The Ride of Your Life

"Boyhood"    ★★★ 1/2

A Review by Kevin Powers

When I was a young boy, my mother, a single mother, took my sister and I to King’s Island, just outside Cincinnati.

At King’s Island, there is an old rickety wooden coaster called “The Beast.”
“The Beast” is still to this day the longest, most unexpected wooden coaster in the world. It has more ups and downs and lefts and rights than any other coaster I’ve been on. It is exciting, fun, sometimes painful, ever enlightening.

A lot like adolescence.
Richard Linklater (“Dazed and Confused”, “School of Rock”) has spent the last 12 years working on one movie. A movie called “Boyhood.” A “Beast” of a movie about a boy growing from boy to man.

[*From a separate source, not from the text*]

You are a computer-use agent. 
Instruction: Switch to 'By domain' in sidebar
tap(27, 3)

In 2002, Linklater cast a young actor (at 6-years-old) named Ellar Coltrane to play the lead role of Mason. He also cast Ethan Hawke has the boy’s father, Patricia Arquette as his mother, and his own daughter, Lorelei Linklater, as the boy’s sister.
Every year from 2002 to 2013, he reunited these actors (among others) and shot film for a few weeks, continuing his story of Mason and his family as they grew in real time. What it became is a rollercoaster I liken to “The Beast.”

Throughout this expertly, yet simply made, film, we watch as Mason becomes a man right in front of our eyes. His mother (Arquette) moves him and his sister around a lot. His father (Hawke) is absent much of the time, coming in and out of Mason’s life with more steadiness as he, himself, and his character, ages.
We sit in awe as Mason’s mother moves them from a small Texas town to Houston, where she goes back to college. We feel for him as he inherits, over the years, one jerk stepfather and then another.

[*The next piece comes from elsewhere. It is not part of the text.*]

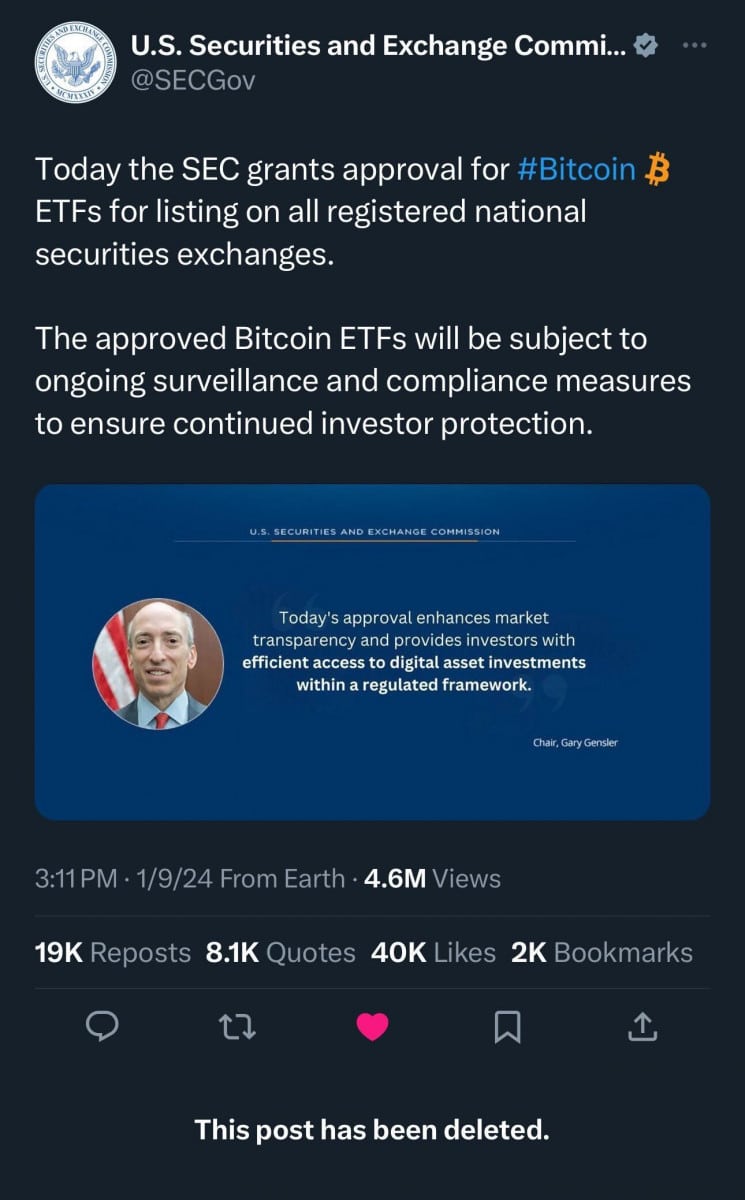Bookmark the post using the bookmark icon
Screen dimensions: 745x1200
(x=508, y=1027)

He struggles through middle school and makes it through high school. He gets interested in girls and photography. He plays with neighborhood boys, doing dangerous things that boys do. We cringe as he makes the questionable choices that we all made.  

He starts college and talks of the idea of “seizing the moment.” He decides that it’s the moment that seizes us. How perfect for a movie that is a true series of moments in a young man’s life. 

I was seized.  

“Boyhood,” like “The Beast,” is long, a bit rickety, but brimming with nostalgia. It makes us laugh often, it shocks us, it may even make us cry. It’s not particularly flashy, but few of Linklater’s movies are. He is more interested in hearing what his characters have to say. He sits back with his camera and watches them. And that is just as well.

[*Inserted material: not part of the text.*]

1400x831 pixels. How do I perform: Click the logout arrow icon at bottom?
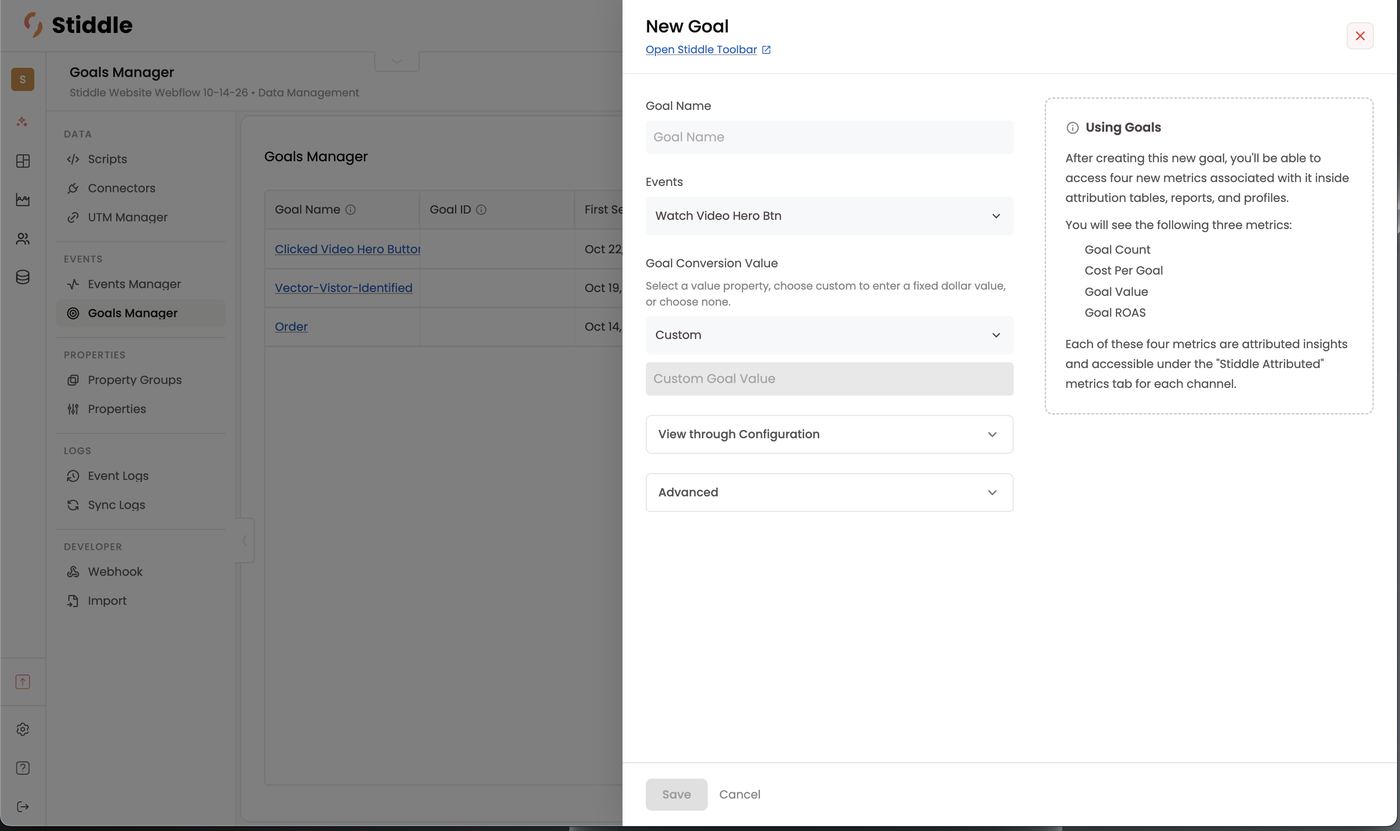pos(23,807)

“Boyhood” is probably the truest fictional movie I’ve seen.

Novelists tell stories like this all the time. The passage of time being much easier on the page than in the movies. Filmmakers rarely even try it.

Despite all it’s critical praise, “Boyhood” is not perfect. It is long and sometimes slow. As an actor, I felt like Ellar Coltrane was better in his younger years. He seems more unsure in front of the camera as the years go on for me. No matter. 

You’ll be hard-pressed to find a movie as miraculously real as this one this ever again. It just hits so close to home.

It is an astounding and important achievement in the history of the cinema. That alone is worth the price of admission. 


  1. So happy you liked this one. I agree, this is such an important and true film. it literally felt like watching a documentary about one family. Utterly fascinating.

    1. It truly is fascinating. I especially love the work of Ethan Hawke, which I didn't give enough credit in my review here. His arc is what has truly stuck with me. Not sure if that means I'm starting to identify more with my older self or am just losing track with my younger. Such is the reason this movie is good…and good for everyone…I suppose.